Dans une nou­velle étude, pub­liée par Envi­ron­ment Inter­na­tion­al, Lisa Zim­mer­mann et ses col­lab­o­ra­teurs ont analysé pas moins de 43 biens de con­som­ma­tion fab­riqués à par­tir de plusieurs types de matéri­aux biologiques et biodégrad­ables, à savoir le PLA, le poly­hy­drox­yal­canoate (PHA), le poly­butylène suc­ci­nate (PBS), le polyéthylène biologique (Bio-PE), le polyéthylène téréph­ta­late (Bio-PET), l’amidon et la cel­lu­lose 2. Les résul­tats font appa­raître qu’une pro­por­tion iden­tique à celle des plas­tiques analysés dans la précé­dente étude induit une tox­i­c­ité in vit­ro, ce qui mon­tre que tous ces bio­plas­tiques sont sus­cep­ti­bles de con­tenir des sub­stances chim­iques sem­blables à celles que l’on trou­ve dans les plas­tiques ordinaires.

« Nous souhaitions pass­er en revue toute une série de pro­duits afin de déter­min­er s’ils con­ti­en­nent des sub­stances chim­iques poten­tielle­ment nocives.
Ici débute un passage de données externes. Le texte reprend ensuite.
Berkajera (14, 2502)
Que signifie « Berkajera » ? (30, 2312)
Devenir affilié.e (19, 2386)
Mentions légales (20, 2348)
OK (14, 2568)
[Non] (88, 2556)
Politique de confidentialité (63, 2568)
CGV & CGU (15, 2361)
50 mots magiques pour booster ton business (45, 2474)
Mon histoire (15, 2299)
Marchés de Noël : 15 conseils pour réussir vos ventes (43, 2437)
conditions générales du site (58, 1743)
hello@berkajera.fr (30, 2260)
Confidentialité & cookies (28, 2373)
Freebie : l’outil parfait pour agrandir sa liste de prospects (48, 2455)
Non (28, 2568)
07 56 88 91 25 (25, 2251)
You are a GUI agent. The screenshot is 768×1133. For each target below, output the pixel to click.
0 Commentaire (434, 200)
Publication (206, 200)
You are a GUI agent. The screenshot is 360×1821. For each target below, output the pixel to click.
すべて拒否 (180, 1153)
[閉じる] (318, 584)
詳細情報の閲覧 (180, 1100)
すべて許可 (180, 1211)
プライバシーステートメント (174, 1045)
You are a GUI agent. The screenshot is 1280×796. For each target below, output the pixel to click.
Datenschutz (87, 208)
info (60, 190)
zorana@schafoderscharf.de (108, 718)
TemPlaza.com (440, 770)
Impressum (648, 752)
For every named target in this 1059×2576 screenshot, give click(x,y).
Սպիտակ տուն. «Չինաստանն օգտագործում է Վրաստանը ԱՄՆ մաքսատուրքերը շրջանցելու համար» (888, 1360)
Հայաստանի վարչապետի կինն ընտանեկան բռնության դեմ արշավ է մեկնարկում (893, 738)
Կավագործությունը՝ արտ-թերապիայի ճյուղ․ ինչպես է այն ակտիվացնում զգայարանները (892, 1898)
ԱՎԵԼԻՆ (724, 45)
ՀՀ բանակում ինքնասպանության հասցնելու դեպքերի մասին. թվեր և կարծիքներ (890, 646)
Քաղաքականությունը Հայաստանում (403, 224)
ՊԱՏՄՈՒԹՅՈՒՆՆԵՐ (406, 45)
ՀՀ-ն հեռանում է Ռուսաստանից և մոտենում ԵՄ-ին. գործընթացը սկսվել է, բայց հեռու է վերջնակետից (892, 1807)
Il est toute­fois impos­si­ble pour le moment de savoir quels sont les effets de ces pro­duits sur la san­té des con­som­ma­teurs », estime-t-elle. Il est en revanche établi que cer­taines sub­stances chim­iques util­isées dans les proces­sus de fab­ri­ca­tion des matières plas­tiques sont sus­cep­ti­bles d’entraîner des per­tur­ba­tions endocrini­ennes et d’augmenter les risques de can­cer, entre autres prob­lèmes de santé.

Pour mieux appréhen­der la ques­tion de la tox­i­c­ité, il fau­dra men­er des études sur les den­rées ali­men­taires et l’eau de con­som­ma­tion, de façon à observ­er dans des con­di­tions con­crètes com­ment les sub­stances chim­iques s’échappent des matières plas­tiques. « Ce que notre étude mon­tre, en revanche, c’est que chaque arti­cle en plas­tique que l’on trou­ve en ray­on présente une com­po­si­tion chim­ique et une tox­i­c­ité spé­ci­fique. Il va sans dire que cer­tains pro­duits sont plus sûrs que d’autres par leur conception. »

Les fab­ri­cants de plas­tiques adoptent des procédés spé­ci­fiques pro­tégés par la pro­priété intel­lectuelle, ce qui sig­ni­fie qu’il n’est pas évi­dent de con­naître les com­po­si­tions exactes de ces matières. Lisa Zim­mer­mann plaide en faveur d’une plus grande trans­parence. « Si la com­po­si­tion des matières plas­tiques était plus claire, il serait plus facile de garan­tir des pro­duits plus sûrs. Cer­tains de ceux que nous avons analysés con­te­naient plus d’un mil­li­er de sub­stances chim­iques, dont la plu­part sont incon­nues, et il est évidem­ment impos­si­ble d’évaluer la tox­i­c­ité de ce dont on ignore l’existence. »

Elle souligne égale­ment que, dans le cadre des procé­dures en vigueur con­cer­nant les risques que présen­tent les matières en con­tact avec les pro­duits ali­men­taires, seule la tox­i­c­ité de ces matières pre­mières est éval­uée. « De fait, les inter­ac­tions entre deux ou plusieurs de ces sub­stances chim­iques ne sont pas pris­es en compte. Les asso­ci­a­tions présentes dans le pro­duit fini ne sont pas analysées. Or une sub­stance qui peut ne pas être nocive en soi peut l’être en asso­ci­a­tion avec d’autres. »

De plus, les effets tox­i­cologiques ne sont générale­ment pas pris en compte dans le cadre des exa­m­ens du cycle de vie des pro­duits per­me­t­tant de déter­min­er leur empreinte car­bone. À l’heure actuelle, les avan­tages envi­ron­nemen­taux pri­ment sur l’absence de tox­i­c­ité chim­ique. Lisa Zim­mer­mann plaide en faveur d’une meilleure préven­tion des risques dans le cadre de la mise au point de sub­sti­tuts au plas­tique, de façon à veiller à ce que ces derniers con­stituent un véri­ta­ble progrès.